夏の匂いを遺したまま、どこか哀愁漂う夕景を浮かべた9月下旬の津田沼駅前。


駅から徒歩5分の所にある予備校に向かっていたぼくは、西口を出て直ぐのモリシアの広場の前で2人組の中年女性に唐突に声を掛けられた。



あぁ、またか。



月に2回ほど見掛ける何処かの宗教の勧誘である。



しかし如何せん毎度声をかけられるのはぼくが不幸そうな顔をしているのか、それとも手当り次第に声を掛けているだけなのかは皆目見当も付かなかったが、その場は''いえ、結構です''と足早に去るのが通例であった。



''幸せ''、ねぇ。



そもそも自信を持って''私は幸せです!''などと宣える人間がこの世にいるのだろうか?



人間は常に満ち足りなさを内包している生き物である。そもそも幸せであると現状を都合良く解釈している奴はそこから何も発展しないじゃないか。



自分の置かれている境遇はきっと傍から見れば不幸そのものなのであろうが、そのような悪態を反芻し、19時からの英語の授業の予習をする。



そう、きっとぼくは不幸な人間だ。



高校2年生に上がってからクラスに碌に友達はいやしない。


SNSでは野球部に玩具にされ、勉強だけは人並みにできるが性格は悪いし根暗。


ストレスでこの1年で15kgも痩せた。


いつも何処か余裕の無さそうな顔つきをしていて自分の殻に閉じこもっている。


おまけに恋人がいる訳でもない。



アフリカの恵まれない子どもには救いの手が何本か差し伸べられる機会があるのだろうが、日本の''恵まれない''子どもは永遠に沼の中を独り歩き続けなければいけないようだ。



幸せって、なんだ?



22時を回った頃の微温い総武線快速の空気の中で、ドアの硝子に映った冴えない顔が問いかけてくる。



何を持ってたら幸せなんだ?


金?友達?恋人?



どうしたら幸せなんだ?


夢を叶える?仕事が充実している?有名大学に合格する?



分からない、どれもしっくり来ない。



どうやらぼくは幸せとは縁遠いようだ、諦めよう。




17のぼくはそこで自らの幸せに一度ケリをつけてしまった。



それから5年経ち、かつての少年はほんの少しだけ世の中を知り、人を知った。



世間一般的な幸せの形を知った。



人それぞれの幸せの形を知った。



そして、自分なりの幸せの枠組みが見えてくるようになった。



思うに、幸せというのは宝箱の中に自分の好きなものをありったけ詰め込んだようなものでは無い。



それでは一体何なのか。



恐らく、幸せとは自分を支える柱であるように思える。



私見ではあるが、幸せの根拠が単一である人というのはどこか不安定な状態であることが多いように感じることが多いのだ。

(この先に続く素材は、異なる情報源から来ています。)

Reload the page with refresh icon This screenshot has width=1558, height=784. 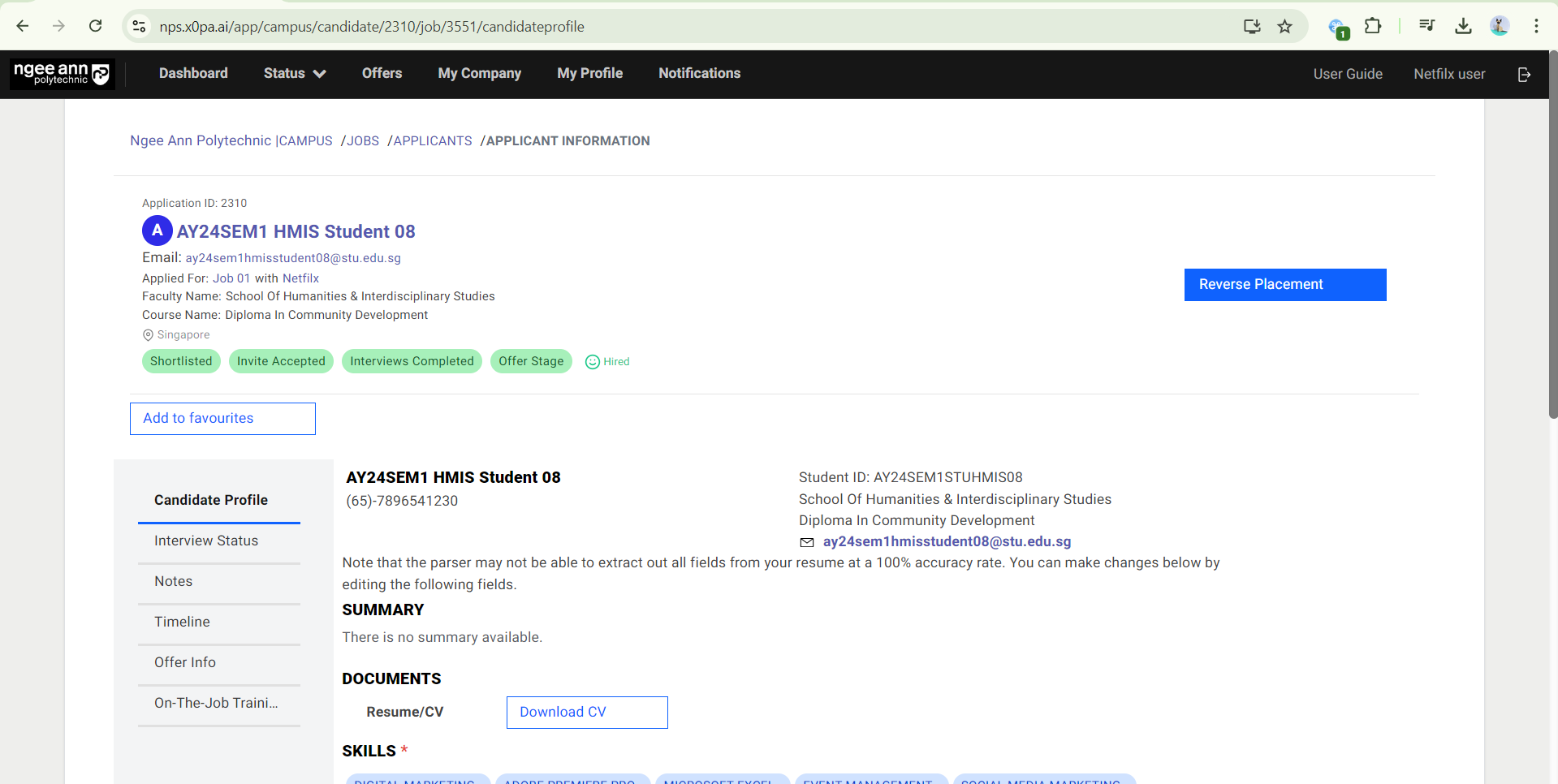pyautogui.click(x=96, y=27)
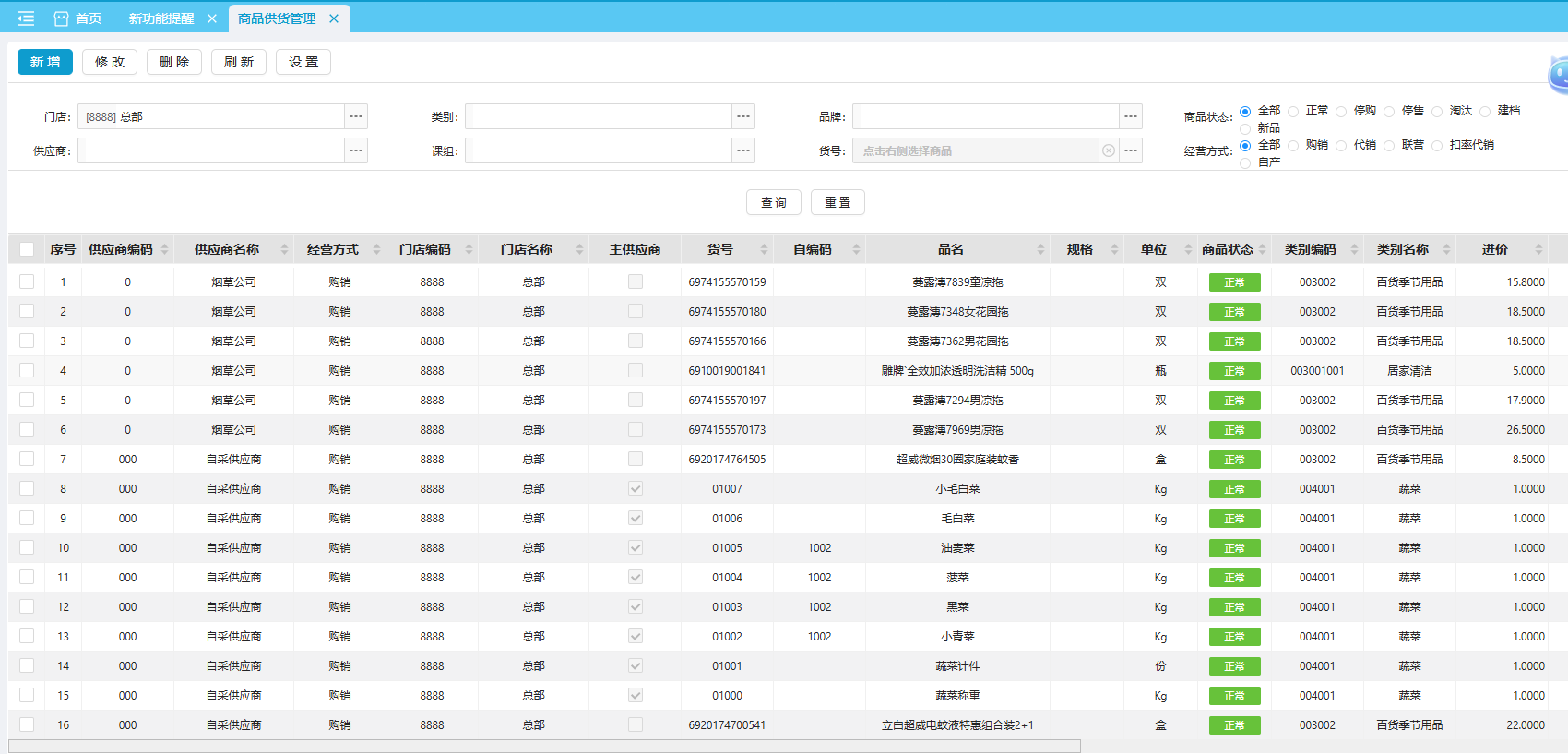1568x754 pixels.
Task: Toggle the select-all header checkbox
Action: coord(27,249)

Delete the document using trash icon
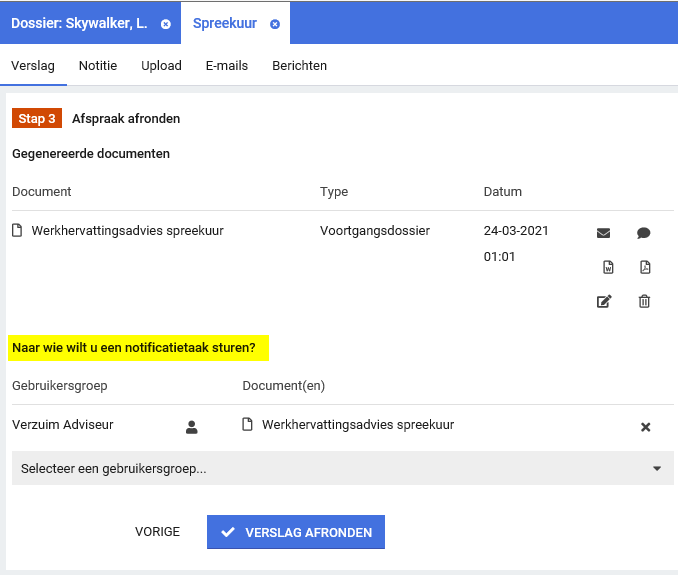tap(645, 301)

その根拠というは例えば仕事であったり、金銭であったり、もしくは人間であったり。



一般に''メンヘラ''などと言われている人種は幸せの拠り所が恋人という単一の柱だけであるから脆いのではないかと思う。



''人という字は人と人とが支え合って立っている''



使い古された表現であるが、ぼくからしてみればこんなものは間違っている。




1人の人間のみによって支えられた人間は真に支えられてるとは言いきれず、よく見ればこの字は決して両者が支え合ったりなどはしておらず、片方は他者に寄り掛かり、他者の力で立っているだけである。まるで依存を現しているようである。



幸せにおいて、それを構成するものは決して単一であるはずは無い。そして恐らく性質が出来るだけ異なるものができるだけ多く存在し、時にその要素が他の欠けた部分を補う事を幸せと呼ぶのであろう。




幸せですか?



あの日の問いに今なら恐らく答えを与えることができる。